(Stored data)

_____

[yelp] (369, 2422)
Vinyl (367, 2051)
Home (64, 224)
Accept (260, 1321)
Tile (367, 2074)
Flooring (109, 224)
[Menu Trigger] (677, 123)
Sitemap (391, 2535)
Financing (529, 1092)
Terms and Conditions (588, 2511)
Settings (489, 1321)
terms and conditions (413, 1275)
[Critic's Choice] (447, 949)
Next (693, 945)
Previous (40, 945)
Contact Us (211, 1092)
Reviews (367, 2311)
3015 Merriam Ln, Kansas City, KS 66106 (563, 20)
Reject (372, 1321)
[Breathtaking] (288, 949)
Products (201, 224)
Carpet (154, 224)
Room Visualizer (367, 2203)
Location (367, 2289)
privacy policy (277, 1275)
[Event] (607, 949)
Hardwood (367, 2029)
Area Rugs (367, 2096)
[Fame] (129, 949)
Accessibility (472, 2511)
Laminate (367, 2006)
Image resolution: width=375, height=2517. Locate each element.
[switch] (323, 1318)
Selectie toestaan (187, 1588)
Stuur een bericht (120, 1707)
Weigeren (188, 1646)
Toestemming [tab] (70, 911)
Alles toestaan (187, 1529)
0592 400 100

_____

The lines to copy run from the start of the records above through the line holding "Room Visualizer (367, 2203)"; give them exactly, both ends included, and nothing else.

[yelp] (369, 2422)
Vinyl (367, 2051)
Home (64, 224)
Accept (260, 1321)
Tile (367, 2074)
Flooring (109, 224)
[Menu Trigger] (677, 123)
Sitemap (391, 2535)
Financing (529, 1092)
Terms and Conditions (588, 2511)
Settings (489, 1321)
terms and conditions (413, 1275)
[Critic's Choice] (447, 949)
Next (693, 945)
Previous (40, 945)
Contact Us (211, 1092)
Reviews (367, 2311)
3015 Merriam Ln, Kansas City, KS 66106 (563, 20)
Reject (372, 1321)
[Breathtaking] (288, 949)
Products (201, 224)
Carpet (154, 224)
Room Visualizer (367, 2203)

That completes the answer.